(LISTED RECORDS begins)

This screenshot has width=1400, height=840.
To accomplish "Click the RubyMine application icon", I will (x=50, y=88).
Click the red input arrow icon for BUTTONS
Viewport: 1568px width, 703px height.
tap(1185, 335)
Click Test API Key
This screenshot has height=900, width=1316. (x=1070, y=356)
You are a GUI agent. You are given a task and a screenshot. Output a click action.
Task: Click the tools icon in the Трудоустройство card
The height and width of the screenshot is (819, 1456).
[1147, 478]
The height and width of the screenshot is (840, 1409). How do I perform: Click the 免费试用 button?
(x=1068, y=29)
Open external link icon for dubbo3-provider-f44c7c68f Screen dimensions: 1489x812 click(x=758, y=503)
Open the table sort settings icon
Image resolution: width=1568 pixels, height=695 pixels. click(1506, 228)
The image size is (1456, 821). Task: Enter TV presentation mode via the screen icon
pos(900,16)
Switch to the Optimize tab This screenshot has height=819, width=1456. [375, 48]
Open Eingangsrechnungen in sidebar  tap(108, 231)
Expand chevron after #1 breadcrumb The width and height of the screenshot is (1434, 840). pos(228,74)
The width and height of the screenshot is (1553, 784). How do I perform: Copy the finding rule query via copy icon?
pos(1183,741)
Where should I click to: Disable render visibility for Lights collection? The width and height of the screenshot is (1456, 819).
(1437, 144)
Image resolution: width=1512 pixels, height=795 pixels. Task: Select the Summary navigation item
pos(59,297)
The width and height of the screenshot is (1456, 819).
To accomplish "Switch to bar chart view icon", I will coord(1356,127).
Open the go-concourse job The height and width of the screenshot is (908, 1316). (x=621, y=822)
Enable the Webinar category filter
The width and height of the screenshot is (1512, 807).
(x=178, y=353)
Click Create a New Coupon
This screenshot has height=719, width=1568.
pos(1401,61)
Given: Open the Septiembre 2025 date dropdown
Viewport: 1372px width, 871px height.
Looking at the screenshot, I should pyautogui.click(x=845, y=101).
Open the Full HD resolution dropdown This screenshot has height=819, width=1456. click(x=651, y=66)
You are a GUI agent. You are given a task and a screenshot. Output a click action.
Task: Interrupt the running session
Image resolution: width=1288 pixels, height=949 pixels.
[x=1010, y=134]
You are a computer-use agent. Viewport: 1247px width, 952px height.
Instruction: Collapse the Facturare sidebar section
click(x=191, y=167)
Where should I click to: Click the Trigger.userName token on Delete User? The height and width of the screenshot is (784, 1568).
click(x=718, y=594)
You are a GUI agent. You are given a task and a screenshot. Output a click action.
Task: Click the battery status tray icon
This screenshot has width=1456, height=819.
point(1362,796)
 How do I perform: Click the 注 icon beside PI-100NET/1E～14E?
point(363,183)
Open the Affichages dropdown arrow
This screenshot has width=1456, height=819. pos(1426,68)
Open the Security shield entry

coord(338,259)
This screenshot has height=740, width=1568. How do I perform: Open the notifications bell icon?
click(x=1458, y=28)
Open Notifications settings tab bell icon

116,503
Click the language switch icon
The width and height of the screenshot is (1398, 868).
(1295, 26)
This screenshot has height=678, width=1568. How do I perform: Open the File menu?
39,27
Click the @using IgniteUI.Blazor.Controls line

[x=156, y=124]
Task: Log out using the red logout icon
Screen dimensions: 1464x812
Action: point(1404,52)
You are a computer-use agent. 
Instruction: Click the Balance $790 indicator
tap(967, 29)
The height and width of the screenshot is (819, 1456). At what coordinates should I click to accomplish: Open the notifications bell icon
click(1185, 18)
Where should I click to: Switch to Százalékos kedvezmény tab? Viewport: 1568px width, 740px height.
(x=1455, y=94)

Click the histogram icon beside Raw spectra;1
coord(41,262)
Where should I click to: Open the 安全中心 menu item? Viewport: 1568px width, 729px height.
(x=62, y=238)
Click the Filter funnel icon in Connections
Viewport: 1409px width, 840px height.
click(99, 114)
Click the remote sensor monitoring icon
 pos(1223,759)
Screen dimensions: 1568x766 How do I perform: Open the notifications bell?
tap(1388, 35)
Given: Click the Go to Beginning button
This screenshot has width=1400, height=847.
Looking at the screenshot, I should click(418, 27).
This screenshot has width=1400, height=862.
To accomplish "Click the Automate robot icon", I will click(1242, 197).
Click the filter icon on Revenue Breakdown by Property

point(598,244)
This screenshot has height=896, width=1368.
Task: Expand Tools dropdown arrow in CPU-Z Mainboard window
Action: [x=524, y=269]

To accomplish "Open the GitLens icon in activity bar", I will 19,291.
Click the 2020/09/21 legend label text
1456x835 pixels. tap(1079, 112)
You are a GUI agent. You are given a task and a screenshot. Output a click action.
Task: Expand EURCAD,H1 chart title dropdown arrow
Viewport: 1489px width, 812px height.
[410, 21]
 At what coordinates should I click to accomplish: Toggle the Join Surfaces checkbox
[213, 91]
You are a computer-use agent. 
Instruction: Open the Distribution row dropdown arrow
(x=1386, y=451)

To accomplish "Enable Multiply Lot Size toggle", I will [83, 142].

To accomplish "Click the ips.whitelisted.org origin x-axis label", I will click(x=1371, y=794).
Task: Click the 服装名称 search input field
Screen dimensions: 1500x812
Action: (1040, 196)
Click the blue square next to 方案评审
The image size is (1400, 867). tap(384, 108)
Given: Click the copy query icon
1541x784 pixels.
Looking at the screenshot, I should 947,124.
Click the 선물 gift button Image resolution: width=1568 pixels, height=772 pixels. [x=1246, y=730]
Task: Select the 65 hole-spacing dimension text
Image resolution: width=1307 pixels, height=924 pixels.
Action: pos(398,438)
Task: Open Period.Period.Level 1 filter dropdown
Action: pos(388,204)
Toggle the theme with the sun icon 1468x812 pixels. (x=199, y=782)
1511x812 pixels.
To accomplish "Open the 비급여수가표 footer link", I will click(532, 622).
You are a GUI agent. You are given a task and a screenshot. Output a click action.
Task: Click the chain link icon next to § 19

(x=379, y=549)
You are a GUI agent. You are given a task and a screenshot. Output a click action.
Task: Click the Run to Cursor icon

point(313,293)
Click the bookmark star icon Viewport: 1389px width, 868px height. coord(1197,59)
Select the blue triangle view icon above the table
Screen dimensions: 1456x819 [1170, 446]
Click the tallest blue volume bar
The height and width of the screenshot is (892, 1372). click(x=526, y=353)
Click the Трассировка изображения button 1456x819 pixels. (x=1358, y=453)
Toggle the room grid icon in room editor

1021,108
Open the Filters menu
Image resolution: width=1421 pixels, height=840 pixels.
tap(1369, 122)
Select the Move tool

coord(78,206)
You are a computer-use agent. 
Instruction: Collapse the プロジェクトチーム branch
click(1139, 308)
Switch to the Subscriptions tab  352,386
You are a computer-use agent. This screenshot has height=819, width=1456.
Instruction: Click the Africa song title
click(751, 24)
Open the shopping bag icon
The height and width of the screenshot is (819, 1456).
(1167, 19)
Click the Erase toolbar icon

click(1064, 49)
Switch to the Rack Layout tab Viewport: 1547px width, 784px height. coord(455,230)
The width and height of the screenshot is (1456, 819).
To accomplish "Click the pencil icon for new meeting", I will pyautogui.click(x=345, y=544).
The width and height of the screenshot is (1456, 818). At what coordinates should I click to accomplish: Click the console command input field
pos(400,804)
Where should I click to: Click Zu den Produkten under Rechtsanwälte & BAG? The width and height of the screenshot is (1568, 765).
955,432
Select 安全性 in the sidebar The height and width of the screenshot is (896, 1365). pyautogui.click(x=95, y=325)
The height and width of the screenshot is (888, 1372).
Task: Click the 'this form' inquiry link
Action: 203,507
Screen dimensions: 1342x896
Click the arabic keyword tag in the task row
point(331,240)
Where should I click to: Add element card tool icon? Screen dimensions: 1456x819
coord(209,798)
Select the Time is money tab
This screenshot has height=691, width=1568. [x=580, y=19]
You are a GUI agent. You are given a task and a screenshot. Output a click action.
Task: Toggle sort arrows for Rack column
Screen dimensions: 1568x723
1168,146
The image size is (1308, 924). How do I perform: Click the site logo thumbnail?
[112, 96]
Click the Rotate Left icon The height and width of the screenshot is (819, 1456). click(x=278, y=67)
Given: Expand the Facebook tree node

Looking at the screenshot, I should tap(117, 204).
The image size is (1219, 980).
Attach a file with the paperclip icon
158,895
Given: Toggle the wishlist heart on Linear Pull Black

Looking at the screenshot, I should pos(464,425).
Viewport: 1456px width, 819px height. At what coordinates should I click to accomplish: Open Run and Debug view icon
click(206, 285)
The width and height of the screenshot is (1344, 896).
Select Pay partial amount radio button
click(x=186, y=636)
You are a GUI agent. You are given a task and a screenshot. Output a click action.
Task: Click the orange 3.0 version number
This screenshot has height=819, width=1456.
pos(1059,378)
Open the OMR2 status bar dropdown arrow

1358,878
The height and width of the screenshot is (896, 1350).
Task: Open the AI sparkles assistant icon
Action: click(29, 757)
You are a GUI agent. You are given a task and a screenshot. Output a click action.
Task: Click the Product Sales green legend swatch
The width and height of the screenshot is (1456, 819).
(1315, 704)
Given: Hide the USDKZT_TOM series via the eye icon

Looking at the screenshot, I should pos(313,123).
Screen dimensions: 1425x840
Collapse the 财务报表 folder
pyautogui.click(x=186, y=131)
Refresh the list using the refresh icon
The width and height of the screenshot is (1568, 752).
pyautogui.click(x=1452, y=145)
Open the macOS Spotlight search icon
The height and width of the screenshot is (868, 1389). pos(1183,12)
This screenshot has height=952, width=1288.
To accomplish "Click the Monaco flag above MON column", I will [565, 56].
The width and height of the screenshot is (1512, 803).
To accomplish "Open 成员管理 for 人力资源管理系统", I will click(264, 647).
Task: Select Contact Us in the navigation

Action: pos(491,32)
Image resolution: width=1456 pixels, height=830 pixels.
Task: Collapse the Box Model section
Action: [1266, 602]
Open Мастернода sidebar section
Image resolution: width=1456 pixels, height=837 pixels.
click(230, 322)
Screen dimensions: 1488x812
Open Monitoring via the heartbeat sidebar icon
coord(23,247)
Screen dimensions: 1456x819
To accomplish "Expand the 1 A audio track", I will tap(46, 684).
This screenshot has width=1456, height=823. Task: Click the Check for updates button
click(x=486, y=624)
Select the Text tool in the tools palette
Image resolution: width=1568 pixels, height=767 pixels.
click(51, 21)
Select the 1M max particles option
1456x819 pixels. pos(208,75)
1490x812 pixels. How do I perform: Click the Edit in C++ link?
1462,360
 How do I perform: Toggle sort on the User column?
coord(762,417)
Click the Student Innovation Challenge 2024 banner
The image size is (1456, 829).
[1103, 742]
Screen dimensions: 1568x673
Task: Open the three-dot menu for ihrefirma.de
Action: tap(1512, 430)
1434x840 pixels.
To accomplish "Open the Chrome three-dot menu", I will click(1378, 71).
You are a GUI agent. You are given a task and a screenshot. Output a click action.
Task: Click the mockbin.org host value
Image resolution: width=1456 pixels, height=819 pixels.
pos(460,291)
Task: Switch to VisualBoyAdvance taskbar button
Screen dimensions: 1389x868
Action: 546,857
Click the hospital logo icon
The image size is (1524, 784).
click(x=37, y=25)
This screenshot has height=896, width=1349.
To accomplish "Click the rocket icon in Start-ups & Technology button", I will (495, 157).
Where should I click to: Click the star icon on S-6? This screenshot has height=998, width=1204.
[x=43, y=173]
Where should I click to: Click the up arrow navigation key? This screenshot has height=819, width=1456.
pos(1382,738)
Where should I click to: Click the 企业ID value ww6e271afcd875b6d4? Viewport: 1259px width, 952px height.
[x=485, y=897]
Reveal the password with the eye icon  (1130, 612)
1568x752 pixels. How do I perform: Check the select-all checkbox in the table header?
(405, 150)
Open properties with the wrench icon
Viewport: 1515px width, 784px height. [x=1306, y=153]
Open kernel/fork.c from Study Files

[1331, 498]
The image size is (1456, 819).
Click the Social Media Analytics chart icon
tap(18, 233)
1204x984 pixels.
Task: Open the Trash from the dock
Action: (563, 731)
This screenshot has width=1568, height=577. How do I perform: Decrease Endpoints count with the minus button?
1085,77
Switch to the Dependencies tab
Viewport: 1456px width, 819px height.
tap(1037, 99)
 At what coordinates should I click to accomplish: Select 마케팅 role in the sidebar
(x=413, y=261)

(LISTED RECORDS ends)

- WORK INSTRUCTIONS -
Quote, word for word, every line from the top of the entries through the line that holds "Switch to the Optimize".

- SOLUTION FOR THIS PROBLEM -
This screenshot has width=1400, height=840.
To accomplish "Click the RubyMine application icon", I will (x=50, y=88).
Click the red input arrow icon for BUTTONS
Viewport: 1568px width, 703px height.
tap(1185, 335)
Click Test API Key
This screenshot has height=900, width=1316. (x=1070, y=356)
You are a GUI agent. You are given a task and a screenshot. Output a click action.
Task: Click the tools icon in the Трудоустройство card
The height and width of the screenshot is (819, 1456).
[1147, 478]
The height and width of the screenshot is (840, 1409). How do I perform: Click the 免费试用 button?
(x=1068, y=29)
Open external link icon for dubbo3-provider-f44c7c68f Screen dimensions: 1489x812 click(x=758, y=503)
Open the table sort settings icon
Image resolution: width=1568 pixels, height=695 pixels. click(1506, 228)
The image size is (1456, 821). Task: Enter TV presentation mode via the screen icon
pos(900,16)
Switch to the Optimize tab This screenshot has height=819, width=1456. [375, 48]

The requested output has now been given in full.